» **PROBLEM DETAILS**: The expected response consists solely of the lines from the line with "Click the CHECK STOCK AVAILABILITY button" through the last line of the material below, copied exactly.
▼
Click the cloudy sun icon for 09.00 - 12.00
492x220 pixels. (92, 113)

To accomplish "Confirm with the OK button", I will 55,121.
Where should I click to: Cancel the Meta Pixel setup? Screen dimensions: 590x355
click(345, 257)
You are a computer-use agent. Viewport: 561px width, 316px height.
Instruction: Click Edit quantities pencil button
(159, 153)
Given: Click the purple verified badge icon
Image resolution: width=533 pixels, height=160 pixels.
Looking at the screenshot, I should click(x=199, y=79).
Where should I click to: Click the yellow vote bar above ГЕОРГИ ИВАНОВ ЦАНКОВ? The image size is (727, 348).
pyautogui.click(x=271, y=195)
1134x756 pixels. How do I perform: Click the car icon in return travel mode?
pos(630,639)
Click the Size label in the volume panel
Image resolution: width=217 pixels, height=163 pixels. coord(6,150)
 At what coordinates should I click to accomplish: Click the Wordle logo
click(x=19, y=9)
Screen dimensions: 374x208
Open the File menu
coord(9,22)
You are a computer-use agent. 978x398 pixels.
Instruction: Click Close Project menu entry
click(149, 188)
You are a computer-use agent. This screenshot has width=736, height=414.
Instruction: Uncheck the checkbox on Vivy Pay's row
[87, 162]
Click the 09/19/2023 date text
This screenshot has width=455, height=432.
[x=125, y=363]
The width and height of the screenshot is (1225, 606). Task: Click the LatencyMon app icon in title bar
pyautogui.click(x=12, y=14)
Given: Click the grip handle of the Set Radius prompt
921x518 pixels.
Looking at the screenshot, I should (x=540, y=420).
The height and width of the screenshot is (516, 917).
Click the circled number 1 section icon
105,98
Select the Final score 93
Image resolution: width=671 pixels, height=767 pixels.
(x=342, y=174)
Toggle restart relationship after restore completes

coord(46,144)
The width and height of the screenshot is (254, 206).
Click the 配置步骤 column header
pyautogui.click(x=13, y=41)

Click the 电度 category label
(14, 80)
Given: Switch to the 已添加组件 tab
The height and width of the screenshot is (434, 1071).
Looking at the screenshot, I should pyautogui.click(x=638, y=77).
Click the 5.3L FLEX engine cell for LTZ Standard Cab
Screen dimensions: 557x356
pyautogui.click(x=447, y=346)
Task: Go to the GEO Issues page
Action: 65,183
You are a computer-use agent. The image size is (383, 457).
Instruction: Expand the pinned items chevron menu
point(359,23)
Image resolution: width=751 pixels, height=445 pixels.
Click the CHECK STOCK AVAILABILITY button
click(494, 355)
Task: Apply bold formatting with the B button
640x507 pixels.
▲
» **ANSWER TO THIS TASK**:
Click the CHECK STOCK AVAILABILITY button
click(494, 355)
Task: Apply bold formatting with the B button
640x507 pixels.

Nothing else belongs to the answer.